Ten herb, mimo kosa, jest jakiś taki nudnawy. Zastanawiałam się, czy go trochę nie stuningować. Ale oczywiście spotkało się to z dezaprobatą. Tradycja jest tradycją, herb powinien być taki jaki jest.
Równolegle z wyszlachetnianiem rosną wymagania piosenkarki wobec przyszłego partnera. Trzy lata temu w zupełności wystarczał jej "gruby portfel i penis". W programie Kuby Wojewódzkiego wyznała, że pod tym kątem przeprowadza casting na chłopaka.
Najważniejsza jest wielkość penisa. Dla mnie ważny jest gruby portfel i penis. Zazwyczaj jak przeprowadzam casting, to to jest na dzień dobry... Proszę, żeby ukazane zostały walory - powiedziała.
Okazuje się, że te zalety nadal są ważne, jednak doszły do nich kolejne, bardziej pasujące do arystokratki.
Jak najdalej od maminsynków. Bez nałogów, nawet kłamstwo może nim być - wylicza w wywiadzie. Odważny, honorowy, lojalny, charyzmatyczny, ekscentryczny, pewny siebie, bez kompleksów, z poczuciem humoru. Jeszcze nie poznałam takiego partnera, z którym chciałabym wymienić materiał genetyczny.
Przy okazji Doda obiecuje, że jeśli już spotka właściwego mężczyznę, to nie będzie próbowała na nim czarów, które odziedziczyła po babci w chwili swojego urodzenia.
Moja babcia pochodziła z Litwy, zmarła w dniu, kiedy się urodziłam.
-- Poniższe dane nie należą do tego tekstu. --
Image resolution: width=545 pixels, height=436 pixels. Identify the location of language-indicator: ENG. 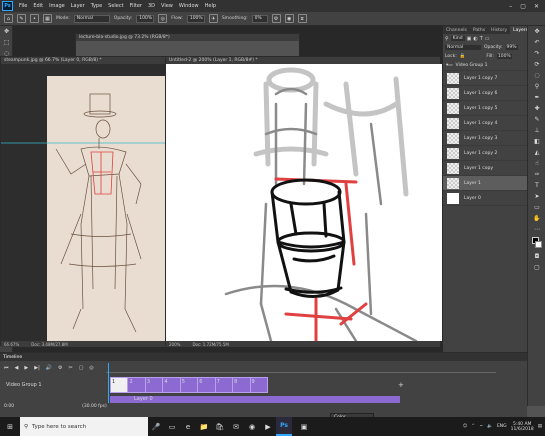
(502, 426).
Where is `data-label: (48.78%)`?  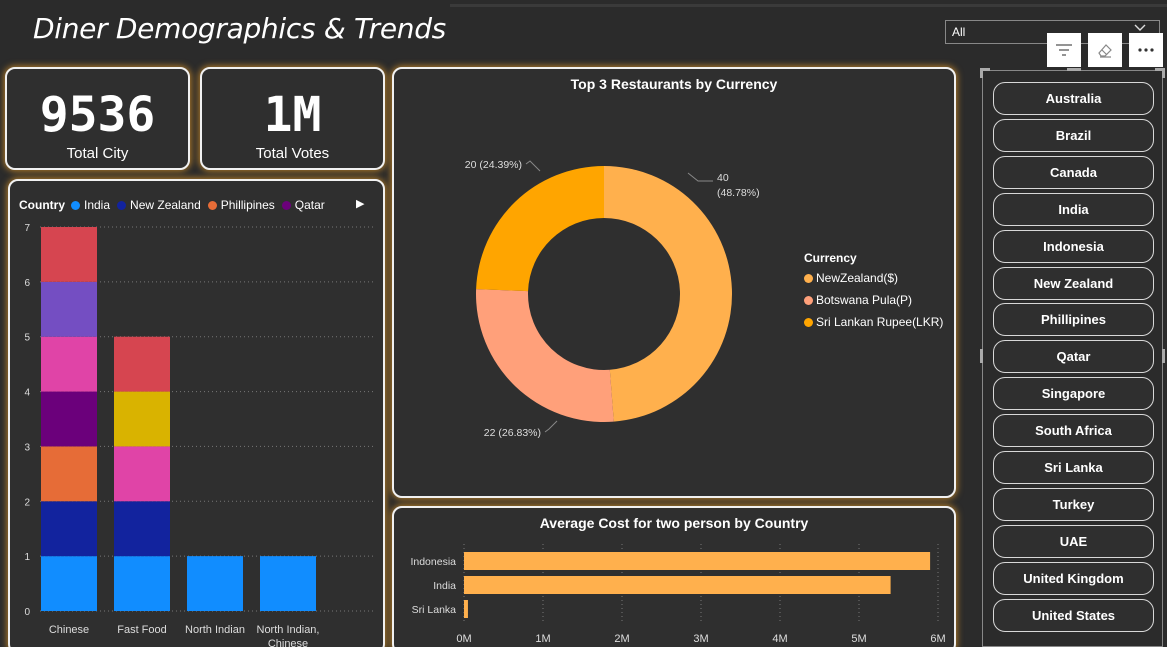 data-label: (48.78%) is located at coordinates (738, 193).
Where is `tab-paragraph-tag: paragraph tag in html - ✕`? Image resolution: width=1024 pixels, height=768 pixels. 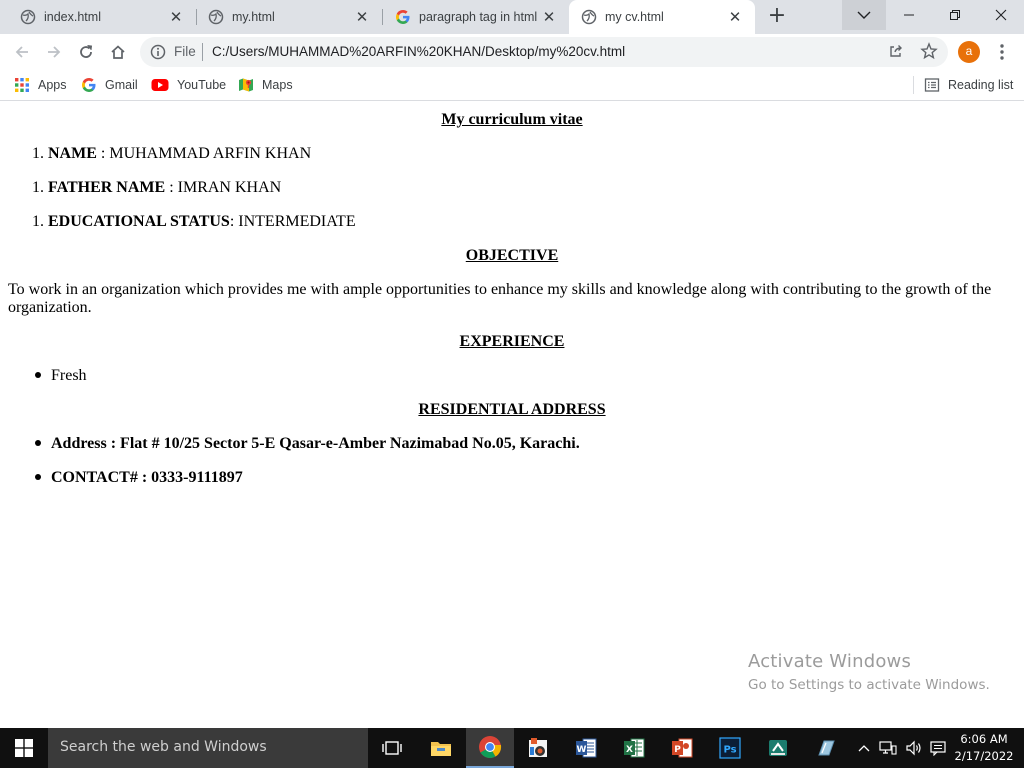
tab-paragraph-tag: paragraph tag in html - ✕ is located at coordinates (472, 17).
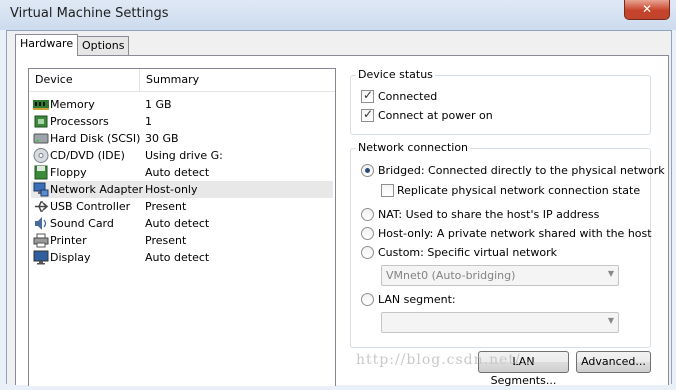 The height and width of the screenshot is (390, 676). What do you see at coordinates (158, 104) in the screenshot?
I see `device-summary: 1 GB` at bounding box center [158, 104].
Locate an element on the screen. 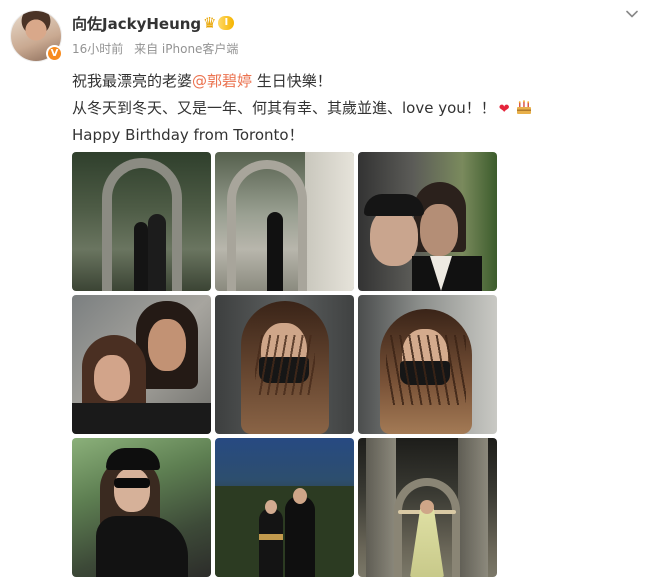 This screenshot has height=581, width=652. verified-badge-icon: V is located at coordinates (54, 54).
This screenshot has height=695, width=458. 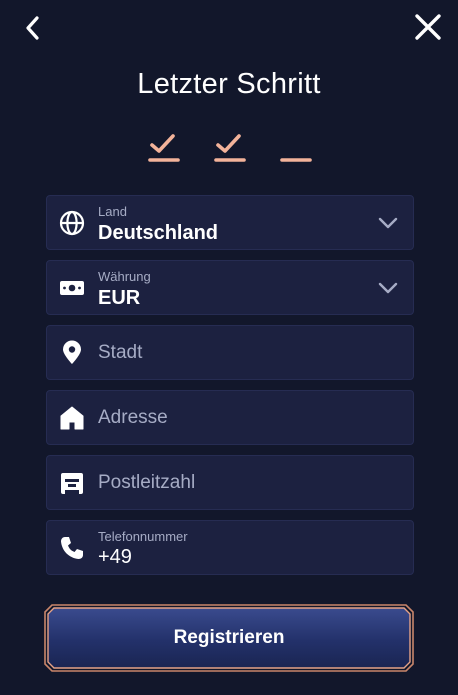 I want to click on top-bar, so click(x=229, y=28).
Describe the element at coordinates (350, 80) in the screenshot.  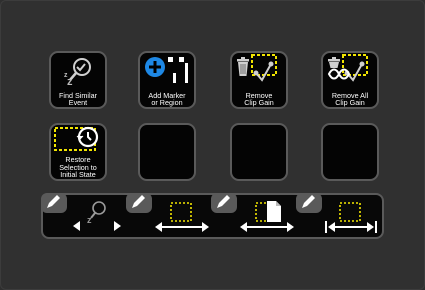
I see `remove-all-clip-gain-button: Remove All Clip Gain` at that location.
Była turboczarownicą, jasnowidzką, miała megaintuicję i do tego była bardzo ładna, na szczęście przekazała mi całą swoją urodę - wspomina skromnie Rabczewska. Czuję, że jestem do niej podobna. Niestety przewiduję przyszłość, ponieważ moje sny są prorocze. Poza tym ja je kontroluję. Zasypiam, wiem, że śpię i śnię, więc narzucam sobie w trakcie snu jego temat. Na przykład, że Brad Pitt wyjdzie zza rogu, połączy nas wielka miłość i będziemy biec przez łąkę. Poza proroczymi snami rzucałam kiedyś takie małe klątewki. Teraz już mi się nie chce, bo to jednak zła energia, zawsze wraca. Jeśli się w kimś zakochuję, to całkowicie odsuwam na bok swoje czary.
Jak myślicie, jak długo potrwa jej kolejny związek?